Post some side profile pictures.  Looks like a nice prewar Schwinn.  Cant tell the model without more pictures.


----------



## GTs58 (Aug 14, 2022)

Very nice 1939 Schwinn DX! That is in excellent shape and with low miles.


----------



## 49autocycledeluxe (Aug 14, 2022)

great bike! we definitely need more pictures.  🙂


----------



## fordmike65 (Aug 14, 2022)

I'm not sure I've seen one with the reverse paint fenders in blue. Most tend to be red or black. What a great bike!


----------



## tripple3 (Aug 15, 2022)

Oh my Goodness Gracious;... Great SCOTT!
You may be the luckiest brand-new CABER of The-DAY!!!
i would Treasure the opportunity to ride MY Dad's bike.
Most bike folk do not have this;
...but some of us wonder....
What's it like?



My 1st bike, pictured with my Dad and older sister, Huntington Beach, CA 1969-70
Sears bike, by Murray.😊


----------



## tripple3 (Aug 15, 2022)

Dude; it's got a Brodie knob on it...
and the Coolest Schwinn frame Ever; IN BLUE!!!
AAAHHHHH!!!


----------



## Kickstand3 (Aug 15, 2022)

fordmike65 said:


> I'm not sure I've seen one with the reverse paint fenders in blue. Most tend to be red or black. What a great bike!

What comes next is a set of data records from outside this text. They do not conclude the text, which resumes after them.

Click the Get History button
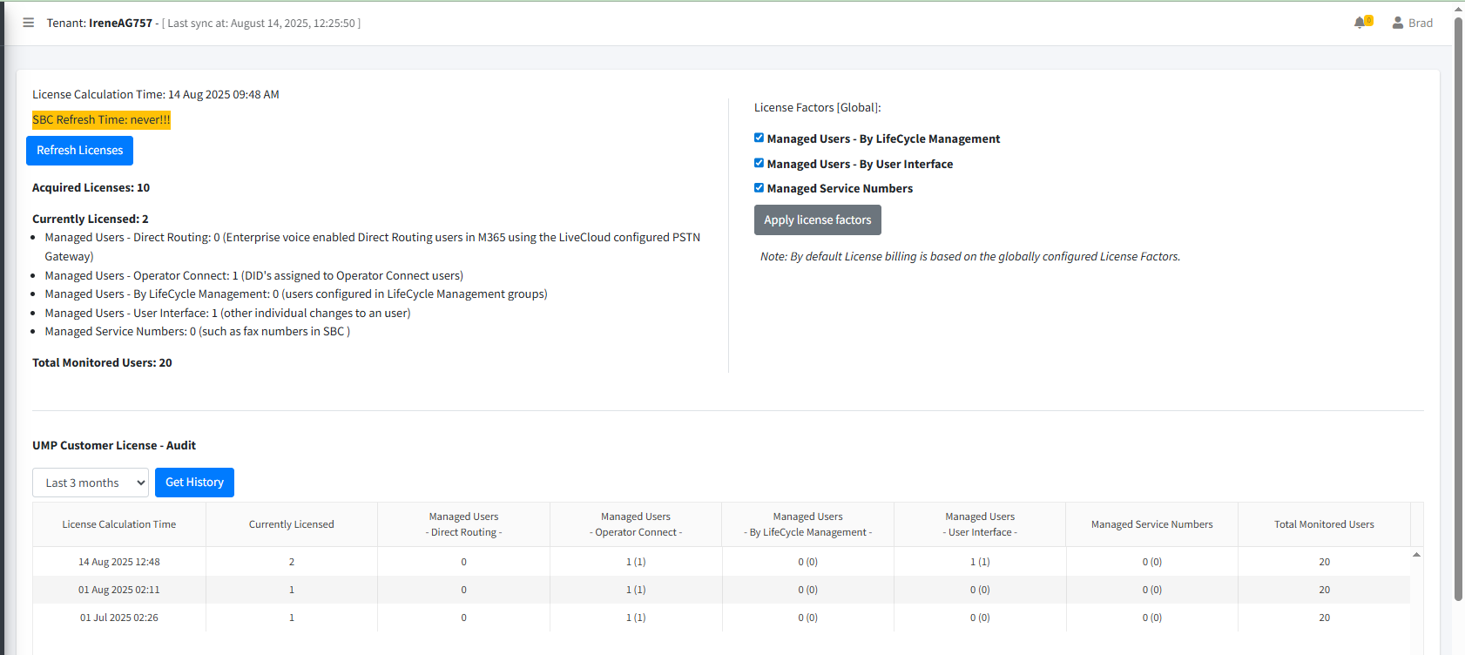Viewport: 1465px width, 655px height. click(194, 483)
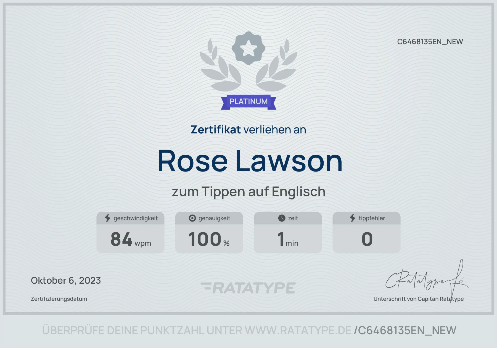The width and height of the screenshot is (497, 348).
Task: Click the clock icon beside zeit
Action: 282,218
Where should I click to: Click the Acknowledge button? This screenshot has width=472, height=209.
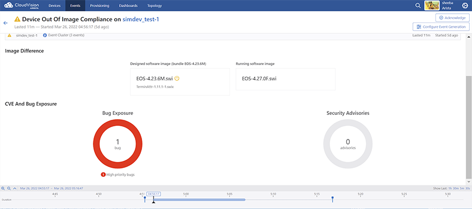pos(452,18)
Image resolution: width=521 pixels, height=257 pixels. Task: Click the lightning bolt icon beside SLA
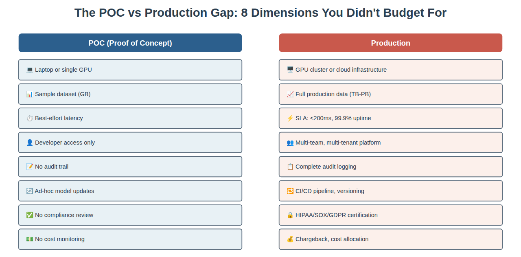(x=290, y=118)
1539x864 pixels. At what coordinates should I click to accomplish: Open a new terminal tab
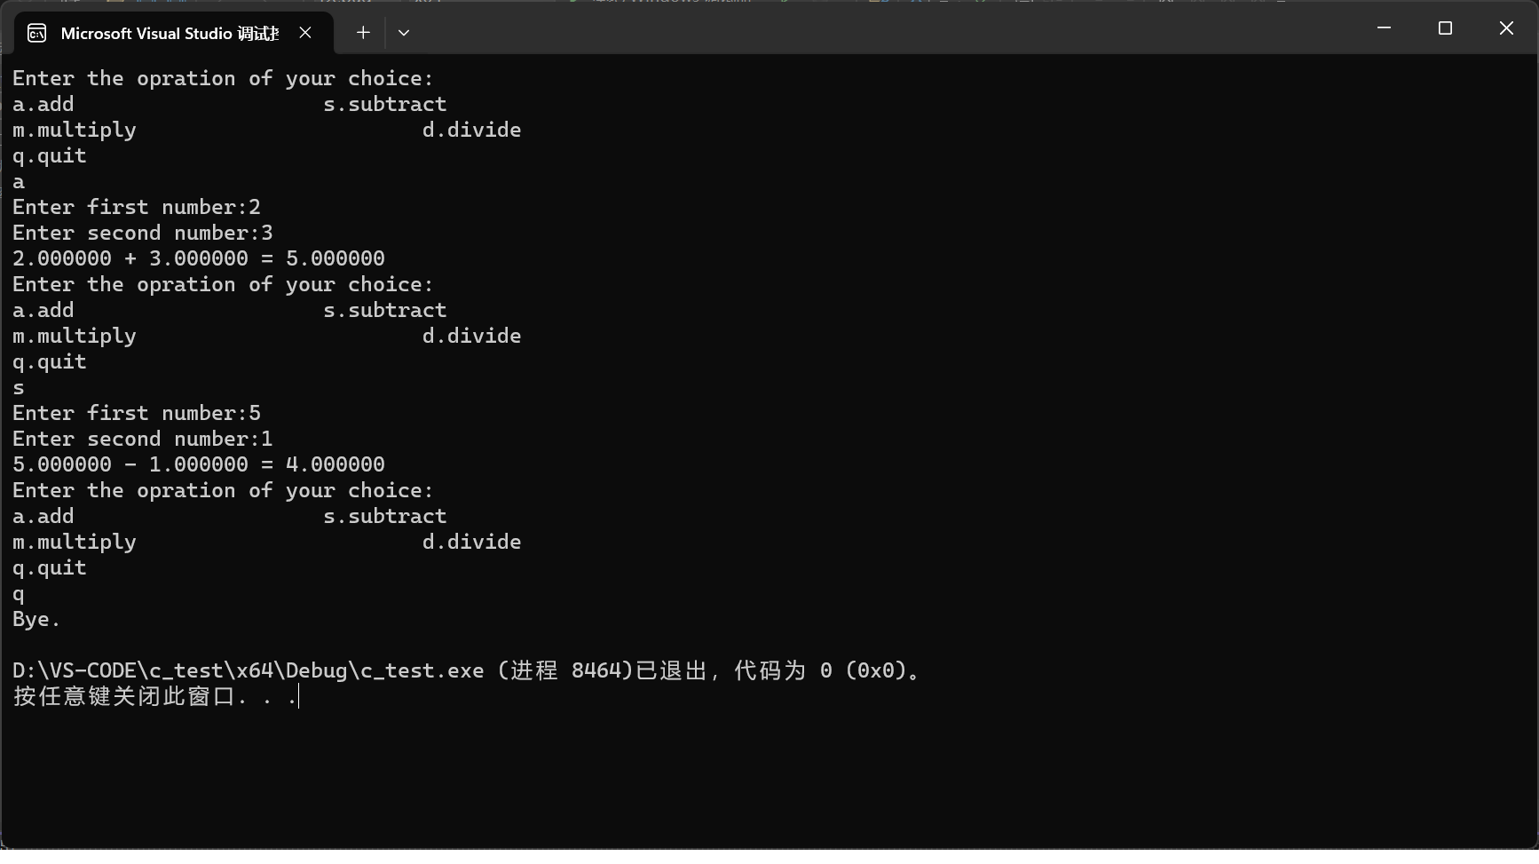(363, 33)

Here’s a broken down version same badge


----------



## HEMI426 (Aug 15, 2022)

Let me be the 1st to welcome you to the Cabe, enjoy.


----------



## HARPO (Aug 15, 2022)

Photos...need to see LOTS of them!!!!!!!!

Almost the same color as my '39 Hawthorne.


----------



## bikiba (Aug 15, 2022)

Sbheeren said:


> I’ve been slowly cleaning up my Dad’s boyhood bike. Lots of layers of Iowa rural road’s dirt has been removed from the wheels, hubs, and sprockets.
> 
> Is there a way to determine the manufacture date? Looking at old pictures, I’m thinking that my dad was around 10 years old when the bike was new. This makes the manufacture date around 1939-40??
> 
> ...



great looking bike! will state the same... those white fenders look great


----------



## Sbheeren (Aug 16, 2022)

Thank you all for sharing your thoughts and insights on my dad’s bike. I never really thought how special it is to be able to ride my Dad’s first and only bicycle. I guess I just figured that most 












everyone had that opportunity. Here are a couple more pictures


----------



## Freqman1 (Aug 16, 2022)

No drop stand ears so I'm thinking '40. V/r Shawn


----------



## DonChristie (Aug 16, 2022)

What a beauty! Great bike! Ride it proudly for dear old Dad!


----------



## piercer_99 (Aug 16, 2022)

that is awesome.

good looking bike, although you need to keep that headbadge away from @tripple3   😉


----------



## Eddie_Boy (Aug 16, 2022)

Freqman1 said:


> No drop stand ears so I'm thinking '40. V/r Shawn



@Freqman1 thats what I noticed too. A ‘40 DX would not have a straight downtube though, if I’m not mistaken. I remember @bobcycles selling a ‘39 DX frame without ears. Rare.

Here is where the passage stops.